Le Colchique d’automne
Une plante toxique, mais non dépourvue de charme
C’est la fin de l’été et l’automne s’annonce pour demain. J’ai été avertie à l’avance par les taches roses qui émaillent un pré situé non loin de chez moi. Les fleurs de colchique ! Bien sûr, comme chaque année, j’ai chantonné « Colchiques dans les prés, fleurissent, fleurissent, Colchiques dans les prés, c’est la fin de l’été. » Et puis, je suis partie, un peu plus loin, à la recherche de ces jolies fleurs. Je croyais la chose facile, mais non ! Il n’y a pas des colchiques dans tous les près et j’ai été bien contente d’en trouver au bord de la route sur un unique talus. La plante est très toxique pour les humains comme pour les animaux, d’où son petit nom de Tue-chien, et les éleveurs veillent sans doute à la contenir.
Une si jolie fleur
Les colchiques sont des plantes vivaces qui ressemblent au crocus. Ils fleurissent, cependant, en automne et n’appartiennent pas à la même famille. Les crocus sont des plantes de la famille des Iridacées, alors que les colchiques ont donné leur nom à la famille des Colchicacées. On dénombre un peu plus d’une centaine d’espèces de colchiques. Leur identification est parfois difficile car les fleurs et les feuilles n’apparaissent pas au même moment. De nombreuses espèces se rencontrent en Asie Mineure et dans les Balkans. La France compte une dizaine d’espèces à l’état sauvage, dont Colchicum autumnale, l’espèce la plus commune. L’Ouest du Massif central se prête bien à la découverte du Colchique d’automne.

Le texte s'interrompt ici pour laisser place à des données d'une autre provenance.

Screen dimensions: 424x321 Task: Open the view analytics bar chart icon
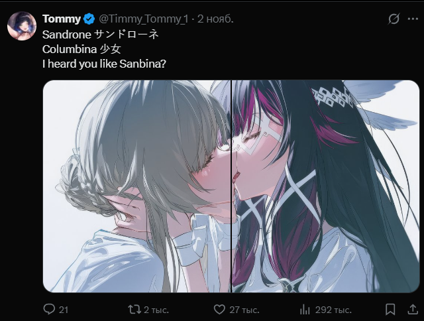pos(305,309)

Le Colchicum autumnale est une plante vivace à bulbe (ou plutôt à corme) dont les feuilles lancéolées apparaissent au printemps et les fleurs en automne. Quant au fruit, de la taille d’une noix, il se montre après les feuilles et bien avant les fleurs. À l’automne, l’absence de feuilles rend la fleur bien visible dans les prés et, bien sûr, sur mon talus d’observation. Nous pouvons la contempler ensemble tout à notre aise. Elle est formée de trois pétales et de trois sépales (des sortes de petites feuilles) de même apparence. Ces six tépales rose lilas sont soudés en un long tube blanc et fin. Les étamines sont jaune orangé. La fleur est belle, mais s’abîme vite sous l’action de la pluie ou du vent. Elle a même tendance à se coucher sous son propre poids.

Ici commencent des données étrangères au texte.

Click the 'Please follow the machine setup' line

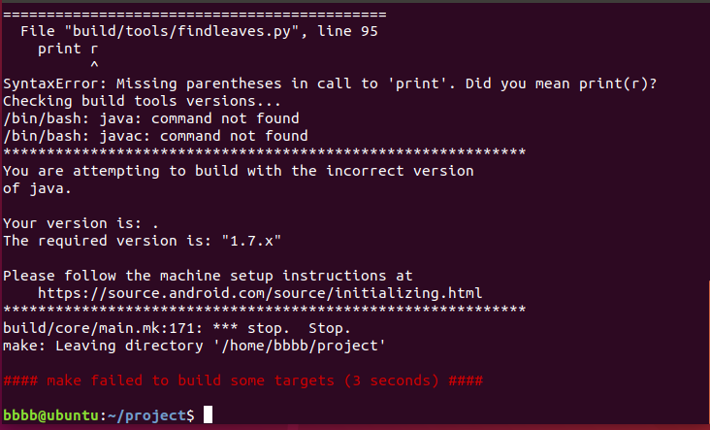[x=208, y=276]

Comme la Libellule, le Colchique est une source d’inspiration pour les artistes de l’Art nouveau. Après sa découverte des œuvres d’Émile Gallé lors de l’exposition universelle de Paris de 1889, Louis Comfort Tiffany a réalisé au début des années 1890 un vase colchique d’automne. Quand on y songe, la fleur de colchique ressemble étrangement à un verre couleur lilas au long pied blanc.
Attention, danger !
« Le pré est vénéneux mais joli en automne
Les vaches y paissant
Lentement s’empoisonnent
Le colchique couleur de cerne et de lilas
Y fleurit tes yeux sont comme cette fleur-là
Violâtres comme leur cerne et comme cet automne
Et ma vie pour tes yeux lentement s’empoisonne. »

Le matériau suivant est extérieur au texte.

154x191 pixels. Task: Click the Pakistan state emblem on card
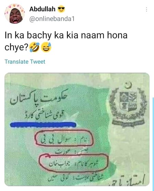tap(129, 105)
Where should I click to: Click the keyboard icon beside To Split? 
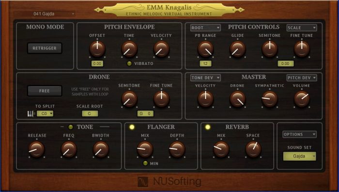pyautogui.click(x=31, y=113)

(Guillaume Apollinaire, Alcools, les Colchiques)
Le poète nous prévient, le Colchique est vénéneux. Le mot latin colchicum vient d’ailleurs d’un terme grec qui désigne l’Herbe de Colchide, une plante vénéneuse. La Colchide, rien de moins ! Cette région de Géorgie, située au bord de la mer Noire, n’est-elle pas le pays de Médée, une magicienne et une empoisonneuse bien connue de la mythologie grecque ?
Les scientifiques nous mettent en garde eux aussi. La plante contient dans toutes ses parties un poison, la colchicine. En cas d’ingestion, les troubles digestifs, sanguins et neurologiques qui apparaissent, se terminent bien souvent par la mort. Cueillir la plante à mains nues est dangereux également. Les jeunes enfants sont particulièrement menacés. Il nous faut les initier aux beautés mais aussi aux dangers de la Nature. Les adultes ne sont pas à l’abri pour autant. Ils peuvent, lors de leurs cueillettes, commettre l’erreur fatale de confondre l’Ail des ours avec le Colchique.
Même les insectes préviennent ! La Punaise à damier (Spilostethus saxatilis ), qui fréquente le Colchique entre autres plantes, avertit ses prédateurs de sa propre toxicité par sa livrée rouge aux taches noires.
Cependant, la colchicine, bien dosée, a un intérêt médical. Elle est utilisée depuis longtemps pour soigner la goutte. Plus récemment, il a été démontré qu’elle bloque la réplication cellulaire, d’où des propriétés anticancéreuses intéressantes. Il faut noter que l’extrême toxicité de la colchicine et le risque de surdosage rendent son utilisation médicale délicate.